Exercise requirements:
**A.** Return the passage of the Asus DVD drive thread between "my dvd rom doesnt" and "Thanks in advance....", inclusive, with no changes.
**B.** Answer these questions using the Asus DVD drive thread:
(i) What capacity does the first poster give for the SATA hard drive?
(ii) Which DVD is the only one the drive reads?
(iii) What does the first reply say to type into the Run box?
**C.** For each statement, decide whether the Asus DVD drive thread supports it. Answer yes or no, and quote the words from the thread that settle it.
(i) The drive cannot read the motherboard CD.
(ii) The original poster found the upper and lower filter entries at the registry address given.
(iii) One reply recommends uninstalling the device in Device Manager and restarting Windows.
## START Quoted passage
# Asus drw 2014L1T Driver



## benson_p (Oct 8, 2008)

Hello guys i am new 2 this forum pls help me out...
Configuration: intel core 2 quad 2.4 ghz, intel dg33fb motherboard, 1 sata hdd 500 gb cgate and 1 asus drw 2014L1T (lgt Scribe)
my dvd rom doesnt read ny cd or dvd in windows xp. it shows the dvd rom but whn i insert cd or dvd it doesnt read. the only dvd it reads is windows vista dvd...
dont knw wats wrong wid it. it doesnt even read motherboard cd.
i thought it may be some driver problem i tried in vista stil doesnt work.. pls help me out or let me knw if it needs to be replaced....
Thanks in advance....


----------



## TyDeacon (Aug 11, 2007)

The Upper and Lower Filters may need to be deleted in the registry. Click on Start, Run, and type regedit in the box and click okay. The Registry opens up and once it does navigate to the following:
[HKEY_LOCAL_MACHINE\SYSTEM\CurrentControlSet\Control\Class\{4D36E965-E325-11CE-BFC1-08002BE10318}]
"UpperFilters"=-
"LowerFilters"=-
Once here delete both the Upper and Lower Filters.


----------



## benson_p (Oct 8, 2008)

Thanks 4 replying. i went to the same address as provided but in BFC1-08002BE10318}] the things you listed is not present upper n lower filters.. in device manager it is showing the asus dvd.... 
Waiting 4 ya reply thank u ...


----------



## Coolfreak (May 27, 2008)

Here's a little more information about deleting the upper and lower filters. .
http://support.microsoft.com/?scid=kb;en-us;314060&x=12&y=13#

Also, try uninstalling the device in Device Manager and then restarting Windows and letting it reinstall it automatically.


----------
## END Quoted passage
## START Record list
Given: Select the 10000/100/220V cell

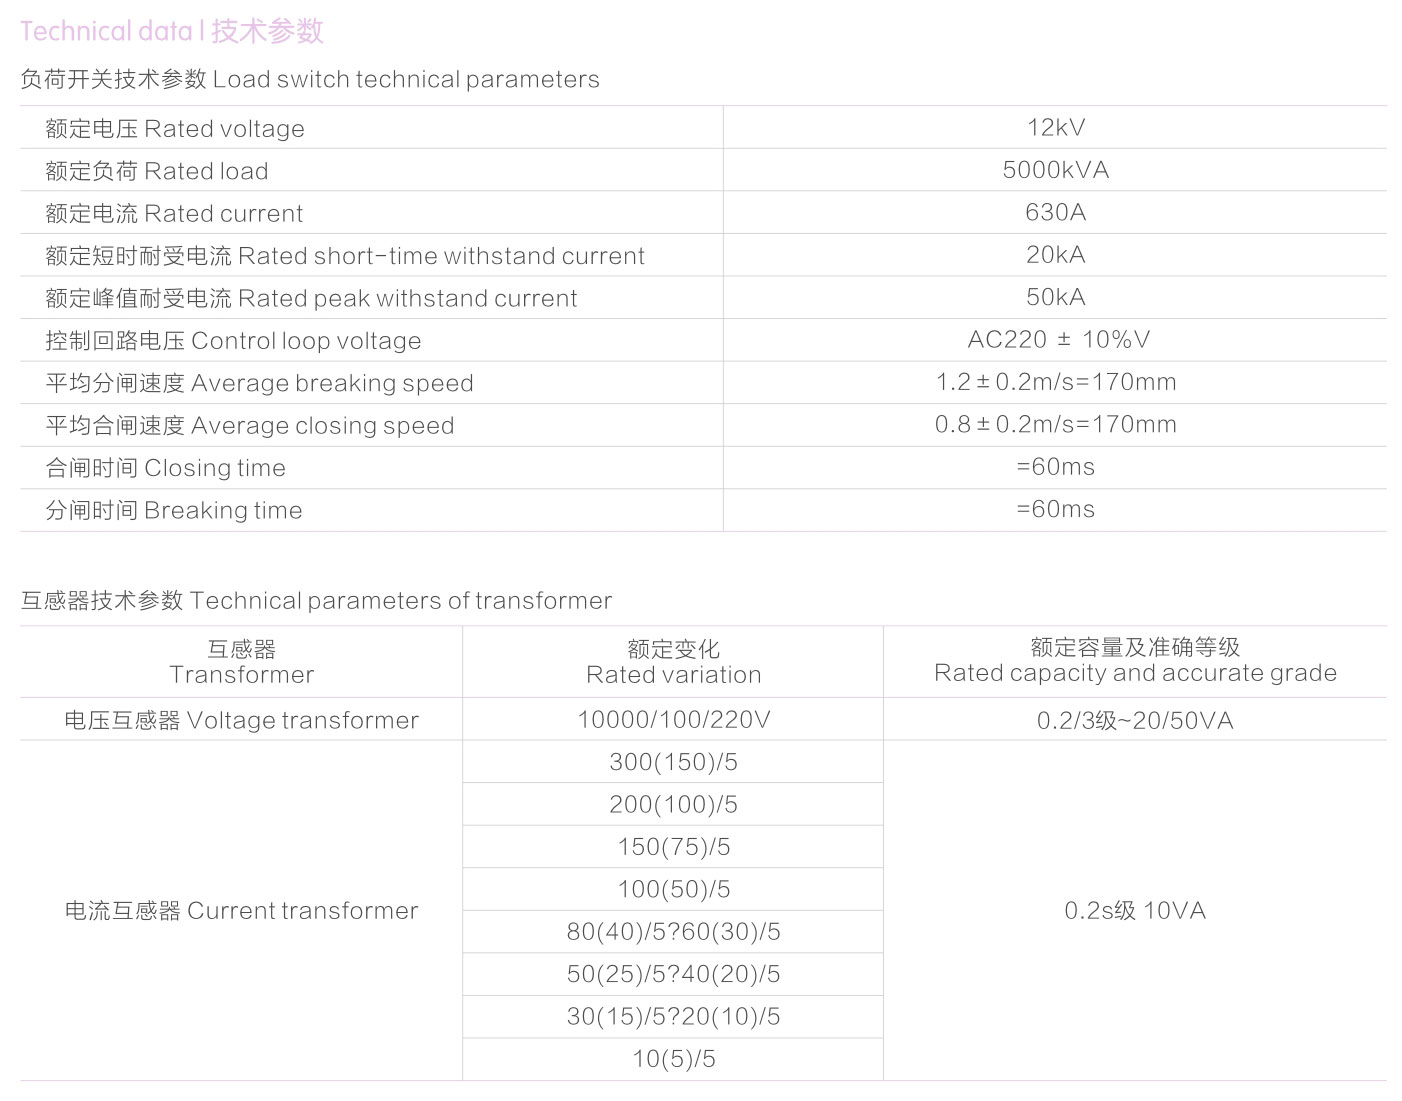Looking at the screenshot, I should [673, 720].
## END Record list
## START Record list
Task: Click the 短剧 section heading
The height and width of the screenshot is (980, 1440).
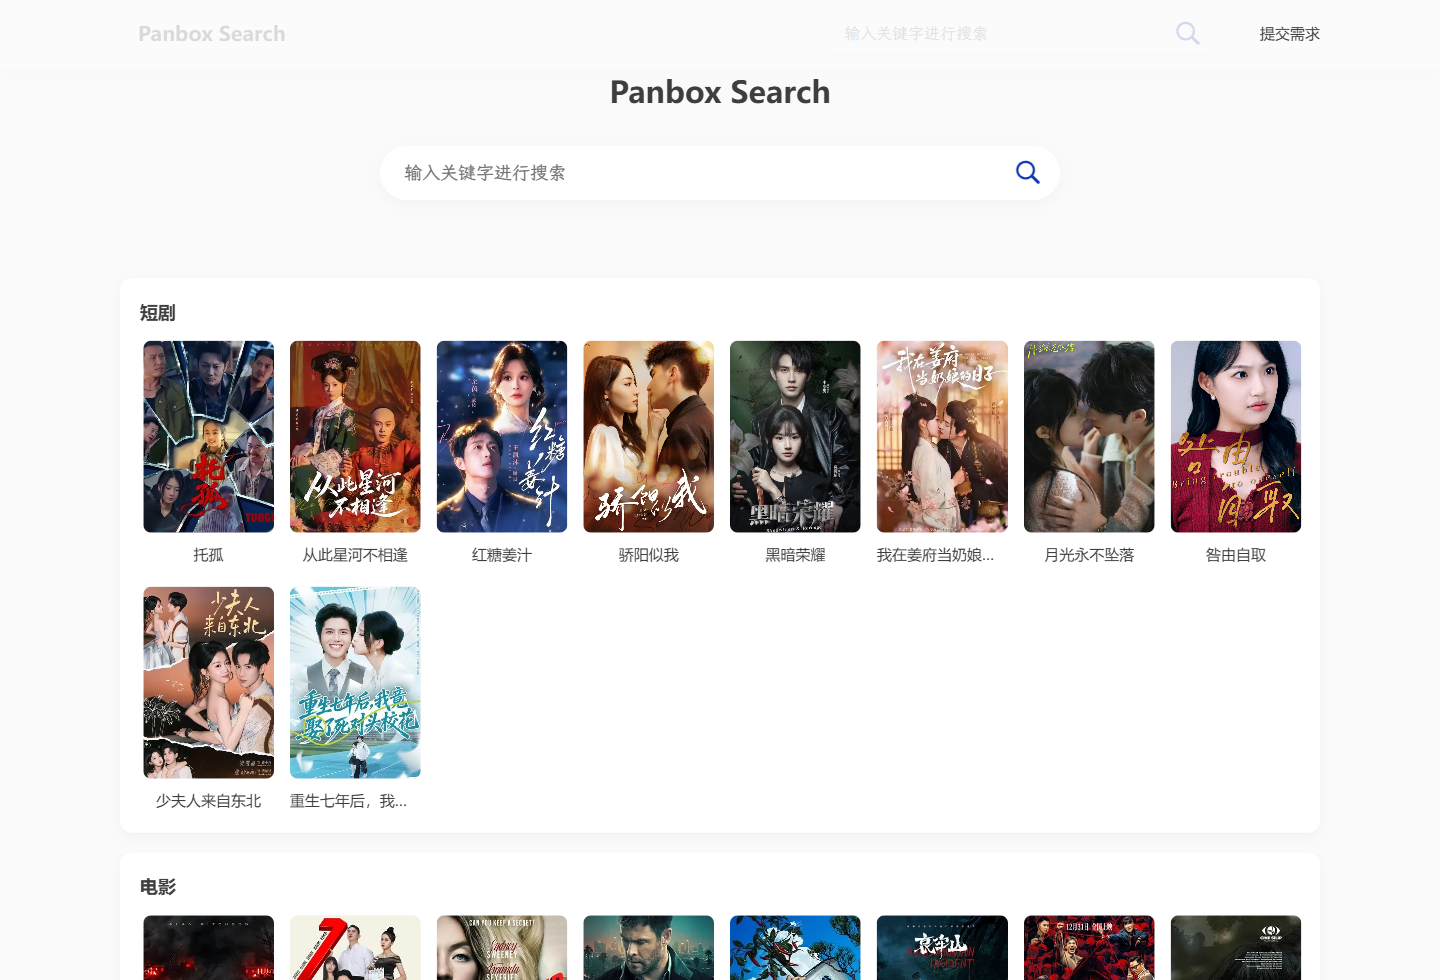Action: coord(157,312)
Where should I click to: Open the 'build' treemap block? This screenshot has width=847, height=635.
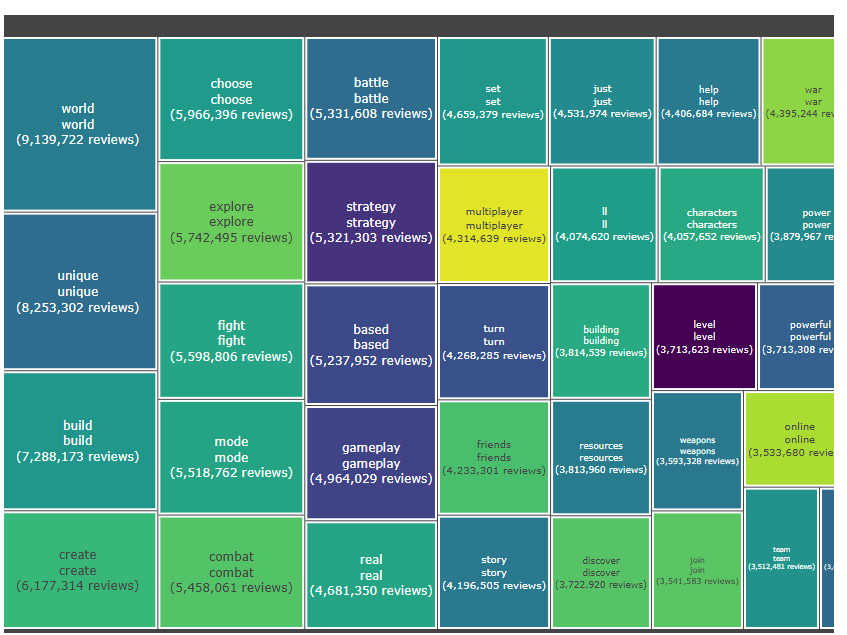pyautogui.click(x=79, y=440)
## END Record list
Set of answers:
**A.**
my dvd rom doesnt read ny cd or dvd in windows xp. it shows the dvd rom but whn i insert cd or dvd it doesnt read. the only dvd it reads is windows vista dvd...
dont knw wats wrong wid it. it doesnt even read motherboard cd.
i thought it may be some driver problem i tried in vista stil doesnt work.. pls help me out or let me knw if it needs to be replaced....
Thanks in advance....

**B.**
(i) 500 GB
(ii) The Windows Vista DVD
(iii) regedit

**C.**
(i) Yes: "it doesnt even read motherboard cd."
(ii) No: "the things you listed is not present upper n lower filters"
(iii) Yes: "try uninstalling the device in Device Manager and then restarting Windows and letting it reinstall it automatically."